Romney’s campaign has bought substantial advertising time for hard-hitting Spanish-language spots expected to accuse Obama of broken promises on immigration and blame him for economic conditions that have left millions of Hispanics in poverty.
“Our research indicates that we’ve got significant potential for gains among Hispanics,” said Neil Newhouse, Romney’s pollster. “They respond quite negatively when reminded of the difference between President Obama’s promises and reality.”
Part of the Democrats’ strategy in response will be the San Antonio mayor.
On one level, Castro makes little sense as a keynote speaker. Unlike Obama circa 2004, who was headed to the U.S. Senate and was already known, Castro is mayor of a mid-size city with no clear path to statewide or national office.
He hails from a solidly Republican state, albeit one with demographic trends seen as beneficial to Democrats years down the road.
But Democratic officials say they expect a good speech — “electrifying,” predicted the party’s national chairwoman, Rep. Debbie Wasserman Schultz of Florida. Castro’s youth could inspire younger voters, another critical Obama constituency. Castro, the son of a single mom who went on to earn degrees from Stanford and Harvard, can tell a compelling personal story.
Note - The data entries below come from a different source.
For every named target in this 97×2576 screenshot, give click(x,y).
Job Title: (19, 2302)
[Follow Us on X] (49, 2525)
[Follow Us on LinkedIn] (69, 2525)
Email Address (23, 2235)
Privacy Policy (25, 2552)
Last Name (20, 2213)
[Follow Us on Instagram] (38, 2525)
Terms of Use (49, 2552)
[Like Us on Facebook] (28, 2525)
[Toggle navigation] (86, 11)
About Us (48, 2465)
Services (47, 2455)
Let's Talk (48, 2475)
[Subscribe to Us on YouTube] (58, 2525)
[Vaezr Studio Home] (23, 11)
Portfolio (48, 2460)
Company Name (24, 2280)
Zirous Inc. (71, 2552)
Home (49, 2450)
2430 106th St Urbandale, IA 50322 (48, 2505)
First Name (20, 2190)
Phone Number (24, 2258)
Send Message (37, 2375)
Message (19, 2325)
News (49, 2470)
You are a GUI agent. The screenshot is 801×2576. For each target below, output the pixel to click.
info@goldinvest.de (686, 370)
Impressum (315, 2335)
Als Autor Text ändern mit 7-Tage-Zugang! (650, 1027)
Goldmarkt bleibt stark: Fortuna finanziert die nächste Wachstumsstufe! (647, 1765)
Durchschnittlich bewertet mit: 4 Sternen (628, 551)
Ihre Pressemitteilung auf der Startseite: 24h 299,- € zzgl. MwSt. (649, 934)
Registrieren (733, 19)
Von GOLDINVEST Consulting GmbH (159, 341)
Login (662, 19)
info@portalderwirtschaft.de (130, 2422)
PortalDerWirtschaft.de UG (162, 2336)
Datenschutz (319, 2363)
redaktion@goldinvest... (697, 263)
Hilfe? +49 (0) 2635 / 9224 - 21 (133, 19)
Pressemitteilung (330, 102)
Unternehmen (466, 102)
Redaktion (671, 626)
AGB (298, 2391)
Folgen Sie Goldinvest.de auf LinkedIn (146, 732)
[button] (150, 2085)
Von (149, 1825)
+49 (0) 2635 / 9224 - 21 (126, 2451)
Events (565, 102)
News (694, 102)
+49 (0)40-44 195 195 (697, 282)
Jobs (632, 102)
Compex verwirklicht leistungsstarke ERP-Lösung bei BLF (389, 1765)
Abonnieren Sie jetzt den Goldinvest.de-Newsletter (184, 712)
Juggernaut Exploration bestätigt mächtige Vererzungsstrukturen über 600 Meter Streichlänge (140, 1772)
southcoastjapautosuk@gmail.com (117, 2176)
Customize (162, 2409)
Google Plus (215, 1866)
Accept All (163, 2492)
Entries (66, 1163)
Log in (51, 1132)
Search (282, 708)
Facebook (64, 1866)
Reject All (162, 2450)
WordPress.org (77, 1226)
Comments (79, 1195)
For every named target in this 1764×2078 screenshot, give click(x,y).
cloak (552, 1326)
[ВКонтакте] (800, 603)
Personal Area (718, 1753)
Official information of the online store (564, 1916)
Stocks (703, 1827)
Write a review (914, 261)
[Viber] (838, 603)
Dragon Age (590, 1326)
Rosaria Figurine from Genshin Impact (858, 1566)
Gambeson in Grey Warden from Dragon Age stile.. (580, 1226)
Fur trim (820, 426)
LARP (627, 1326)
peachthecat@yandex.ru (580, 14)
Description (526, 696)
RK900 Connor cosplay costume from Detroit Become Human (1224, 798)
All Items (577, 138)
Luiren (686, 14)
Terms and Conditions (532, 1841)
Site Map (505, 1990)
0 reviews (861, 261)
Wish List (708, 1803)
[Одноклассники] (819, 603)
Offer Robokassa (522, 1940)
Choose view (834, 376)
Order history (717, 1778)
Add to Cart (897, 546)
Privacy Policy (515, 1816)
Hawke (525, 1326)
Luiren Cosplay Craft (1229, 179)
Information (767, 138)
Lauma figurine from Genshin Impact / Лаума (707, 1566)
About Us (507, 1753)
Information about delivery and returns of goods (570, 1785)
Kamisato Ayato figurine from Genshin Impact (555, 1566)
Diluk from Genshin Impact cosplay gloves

And many see him as the future in a party that lacks Hispanic star power. He and his brother, Joaquin, a Texas state lawmaker running this year for Congress, will try to fill a role that, in recent years, has been filled almost exclusively by older figures such as Los Angeles Mayor Antonio Villaraigosa and former New Mexico governor Bill Richardson.
“We all love Villaraigosa and Bill Richardson, but Julian Castro is someone who’s going to be around for the next 20-something years,” said Andres Ramirez, a Las Vegas-based Democratic strategist and vice-chairman of the Democratic National Committee’s Hispanic caucus.